====== MATERIAL SUPPLIED ======
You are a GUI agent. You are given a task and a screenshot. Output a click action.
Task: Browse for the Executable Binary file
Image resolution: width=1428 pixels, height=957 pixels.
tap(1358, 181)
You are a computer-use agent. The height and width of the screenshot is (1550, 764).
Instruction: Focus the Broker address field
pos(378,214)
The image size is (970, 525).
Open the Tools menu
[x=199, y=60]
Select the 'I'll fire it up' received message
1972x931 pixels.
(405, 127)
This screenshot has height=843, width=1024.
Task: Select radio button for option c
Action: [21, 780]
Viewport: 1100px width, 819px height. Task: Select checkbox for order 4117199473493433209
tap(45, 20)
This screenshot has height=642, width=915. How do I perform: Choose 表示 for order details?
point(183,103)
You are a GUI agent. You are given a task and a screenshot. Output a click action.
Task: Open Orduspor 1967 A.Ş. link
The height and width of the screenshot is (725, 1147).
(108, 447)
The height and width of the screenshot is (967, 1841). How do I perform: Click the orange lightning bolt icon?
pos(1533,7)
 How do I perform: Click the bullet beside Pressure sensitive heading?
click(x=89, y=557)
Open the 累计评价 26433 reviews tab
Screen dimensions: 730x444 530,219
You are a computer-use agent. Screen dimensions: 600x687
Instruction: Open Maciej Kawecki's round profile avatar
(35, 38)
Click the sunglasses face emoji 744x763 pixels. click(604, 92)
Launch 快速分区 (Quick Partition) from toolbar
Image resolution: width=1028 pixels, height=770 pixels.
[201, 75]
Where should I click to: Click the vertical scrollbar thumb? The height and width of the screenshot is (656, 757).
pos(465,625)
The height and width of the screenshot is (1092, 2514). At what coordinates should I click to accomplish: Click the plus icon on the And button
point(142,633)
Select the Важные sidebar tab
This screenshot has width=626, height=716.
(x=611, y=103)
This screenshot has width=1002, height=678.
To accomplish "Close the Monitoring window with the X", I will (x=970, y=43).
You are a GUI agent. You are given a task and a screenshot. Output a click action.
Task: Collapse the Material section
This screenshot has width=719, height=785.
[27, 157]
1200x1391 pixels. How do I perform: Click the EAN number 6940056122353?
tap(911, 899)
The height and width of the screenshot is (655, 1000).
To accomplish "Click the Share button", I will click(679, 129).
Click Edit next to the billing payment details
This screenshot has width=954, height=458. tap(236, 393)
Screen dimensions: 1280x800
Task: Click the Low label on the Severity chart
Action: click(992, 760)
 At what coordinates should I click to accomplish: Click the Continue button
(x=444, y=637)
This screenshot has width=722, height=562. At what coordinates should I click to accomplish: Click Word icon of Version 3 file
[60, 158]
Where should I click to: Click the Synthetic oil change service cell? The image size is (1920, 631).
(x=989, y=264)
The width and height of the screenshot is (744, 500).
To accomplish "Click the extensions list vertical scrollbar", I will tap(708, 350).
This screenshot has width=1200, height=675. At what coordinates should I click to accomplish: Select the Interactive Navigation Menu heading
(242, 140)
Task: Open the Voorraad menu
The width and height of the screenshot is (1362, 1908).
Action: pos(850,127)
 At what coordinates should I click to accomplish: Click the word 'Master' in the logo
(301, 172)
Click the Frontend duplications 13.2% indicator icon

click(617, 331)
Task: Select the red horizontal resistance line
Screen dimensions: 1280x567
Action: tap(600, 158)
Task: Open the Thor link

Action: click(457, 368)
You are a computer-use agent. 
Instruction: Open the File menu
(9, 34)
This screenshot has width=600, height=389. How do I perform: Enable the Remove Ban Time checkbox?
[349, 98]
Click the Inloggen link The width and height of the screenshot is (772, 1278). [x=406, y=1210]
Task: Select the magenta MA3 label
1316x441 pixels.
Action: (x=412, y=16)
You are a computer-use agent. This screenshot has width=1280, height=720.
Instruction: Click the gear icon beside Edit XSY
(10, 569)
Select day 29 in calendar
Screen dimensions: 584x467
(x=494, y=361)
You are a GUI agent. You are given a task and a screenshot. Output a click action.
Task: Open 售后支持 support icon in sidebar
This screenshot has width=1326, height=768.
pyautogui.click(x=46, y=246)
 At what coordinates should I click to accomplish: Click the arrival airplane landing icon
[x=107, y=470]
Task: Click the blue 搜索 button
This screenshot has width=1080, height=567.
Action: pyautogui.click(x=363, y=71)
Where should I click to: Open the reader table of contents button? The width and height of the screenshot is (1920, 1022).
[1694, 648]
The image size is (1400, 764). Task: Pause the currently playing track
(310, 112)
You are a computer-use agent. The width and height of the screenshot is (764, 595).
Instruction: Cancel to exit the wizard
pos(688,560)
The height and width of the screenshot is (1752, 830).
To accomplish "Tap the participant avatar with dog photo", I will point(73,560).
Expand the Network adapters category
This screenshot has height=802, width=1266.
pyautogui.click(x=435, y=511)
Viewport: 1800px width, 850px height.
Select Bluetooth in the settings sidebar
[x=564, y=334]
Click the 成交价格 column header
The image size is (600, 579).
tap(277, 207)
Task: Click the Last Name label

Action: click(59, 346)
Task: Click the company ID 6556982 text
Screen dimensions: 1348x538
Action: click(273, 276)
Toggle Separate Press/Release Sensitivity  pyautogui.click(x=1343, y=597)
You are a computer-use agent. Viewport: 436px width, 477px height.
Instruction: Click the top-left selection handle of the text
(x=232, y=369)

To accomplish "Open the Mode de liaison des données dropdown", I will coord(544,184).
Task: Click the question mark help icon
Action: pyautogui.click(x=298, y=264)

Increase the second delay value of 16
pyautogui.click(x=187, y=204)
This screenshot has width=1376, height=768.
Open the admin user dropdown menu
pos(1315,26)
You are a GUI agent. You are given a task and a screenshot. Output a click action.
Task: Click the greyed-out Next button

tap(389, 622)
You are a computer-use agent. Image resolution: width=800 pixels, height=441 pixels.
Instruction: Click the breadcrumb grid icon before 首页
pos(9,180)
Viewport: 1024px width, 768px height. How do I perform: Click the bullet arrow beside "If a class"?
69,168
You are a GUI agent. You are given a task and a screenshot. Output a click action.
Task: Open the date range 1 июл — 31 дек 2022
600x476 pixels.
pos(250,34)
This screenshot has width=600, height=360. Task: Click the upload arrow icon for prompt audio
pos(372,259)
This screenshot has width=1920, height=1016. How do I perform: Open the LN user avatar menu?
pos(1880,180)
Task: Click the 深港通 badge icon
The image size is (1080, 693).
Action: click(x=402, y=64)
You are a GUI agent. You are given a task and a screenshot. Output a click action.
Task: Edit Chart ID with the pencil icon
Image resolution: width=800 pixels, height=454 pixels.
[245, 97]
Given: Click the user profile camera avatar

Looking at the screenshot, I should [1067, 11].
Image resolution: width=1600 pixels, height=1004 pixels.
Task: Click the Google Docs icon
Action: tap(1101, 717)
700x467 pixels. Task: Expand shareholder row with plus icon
======
TASK REQUIREMENTS - If a line in the entries above contains the word "Expand", copy it.

ANSWER AREA -
Expand the Network adapters category
700x467 pixels. Task: Expand shareholder row with plus icon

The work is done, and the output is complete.